Même référence aux Jeux de l'Antiquité dans le Journal du 8 août. «Voilez-vous la face, ombres des Grecs du siècle de Périclès ! qui défendiez à vos jeunes filles l'accès du stade. En l'an 1928, femmes et jeunes filles, violant votre tradition, ont pénétré sur le stade, non plus seulement pour assister aux Jeux modernes, mais pour y prendre part… […] Le féminisme en marche a conquis le sport et la plus traditionnellement rigoriste de ses manifestations : les Jeux Olympiques.» Le Journal s'interroge : «Sont-ce bien des femmes, ces êtres humains que nous avons vus sur la pelouse, avant les épreuves, les cheveux en broussaille, revêtus de la tenue des athlètes : pyjamas flottants, larges pantalons de flanelle rude tombant sur les souliers à pointe ? On en peut douter, à distance. […] Ces corps accroupis, ramassés sur eux-mêmes à la ligne blanche, prêts à bondir, appartiennent-ils à des hommes ou à des femmes ? On ne sait… Pendant les courses seulement s'avèrent les différences. Quelques-unes des concurrentes ont de l'allure, ce sont celles qui ressemblent le plus à des hommes. Celles qui sont des femmes n'ont rien à gagner vraiment, dans cet effort formidable que comporte une course en compétition.» Le journal est définitif : des Jeux exclusivement féminins, à la limite. Mais des jeux mixtes, certainement pas : «Les sports athlétiques de compétition ne conviennent pas aux femmes. Elles n'ont rien gagné à l'introduction des sports féminins dans les Jeux Olympiques.»

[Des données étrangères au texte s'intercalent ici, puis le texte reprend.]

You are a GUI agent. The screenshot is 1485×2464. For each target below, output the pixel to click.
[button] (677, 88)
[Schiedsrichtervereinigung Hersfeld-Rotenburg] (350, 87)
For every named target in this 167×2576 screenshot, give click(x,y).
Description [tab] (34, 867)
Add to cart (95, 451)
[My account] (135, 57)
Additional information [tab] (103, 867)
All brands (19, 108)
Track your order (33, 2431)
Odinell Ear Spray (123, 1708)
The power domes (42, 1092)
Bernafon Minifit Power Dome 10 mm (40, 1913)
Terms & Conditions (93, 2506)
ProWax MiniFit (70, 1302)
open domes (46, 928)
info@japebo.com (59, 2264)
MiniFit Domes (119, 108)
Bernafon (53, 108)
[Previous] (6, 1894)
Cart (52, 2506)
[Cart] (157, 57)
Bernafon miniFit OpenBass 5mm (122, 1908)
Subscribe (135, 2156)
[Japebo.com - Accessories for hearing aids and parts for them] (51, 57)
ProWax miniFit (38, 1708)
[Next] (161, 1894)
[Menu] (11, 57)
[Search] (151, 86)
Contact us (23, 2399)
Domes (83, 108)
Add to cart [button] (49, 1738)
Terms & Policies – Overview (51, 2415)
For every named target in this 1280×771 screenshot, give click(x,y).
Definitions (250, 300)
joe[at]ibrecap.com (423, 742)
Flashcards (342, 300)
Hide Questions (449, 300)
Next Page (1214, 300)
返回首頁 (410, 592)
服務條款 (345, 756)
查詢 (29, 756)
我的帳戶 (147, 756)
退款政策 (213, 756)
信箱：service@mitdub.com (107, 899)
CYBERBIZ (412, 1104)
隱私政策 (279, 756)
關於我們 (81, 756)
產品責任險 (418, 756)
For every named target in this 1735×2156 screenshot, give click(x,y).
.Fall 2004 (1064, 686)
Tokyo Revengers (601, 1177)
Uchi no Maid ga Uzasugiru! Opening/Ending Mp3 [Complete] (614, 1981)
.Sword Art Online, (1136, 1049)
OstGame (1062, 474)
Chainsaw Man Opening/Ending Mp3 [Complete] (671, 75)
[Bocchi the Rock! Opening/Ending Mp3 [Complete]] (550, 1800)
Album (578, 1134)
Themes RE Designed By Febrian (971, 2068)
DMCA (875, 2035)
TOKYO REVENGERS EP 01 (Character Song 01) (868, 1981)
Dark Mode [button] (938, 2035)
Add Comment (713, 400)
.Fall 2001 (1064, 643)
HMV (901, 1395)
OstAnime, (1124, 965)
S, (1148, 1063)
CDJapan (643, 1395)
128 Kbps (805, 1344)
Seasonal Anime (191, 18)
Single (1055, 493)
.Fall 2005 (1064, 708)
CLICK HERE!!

Suite de l'histoire. «La lente évolution des relations entre l'olympisme et les femmes connaît une réelle inflexion avec l'élection de Juan Antonio Samaranch à la tête du CIO en 1980, écrit l'historien du sport Pierre Lagrue. En effet, le Catalan fait de l'ouverture du mouvement olympique aux femmes un des axes forts de son programme.» Au fur et à mesure des Jeux, les femmes disputent de plus en plus de sports alors qu'un bon nombre leur était jusqu'alors fermés comme le cyclisme, le judo, la boxe, l'haltérophilie, etc. Selon le CIO, les femmes devraient représenter 48,8 % des engagé.e.s aux Jeux de Tokyo, cet été.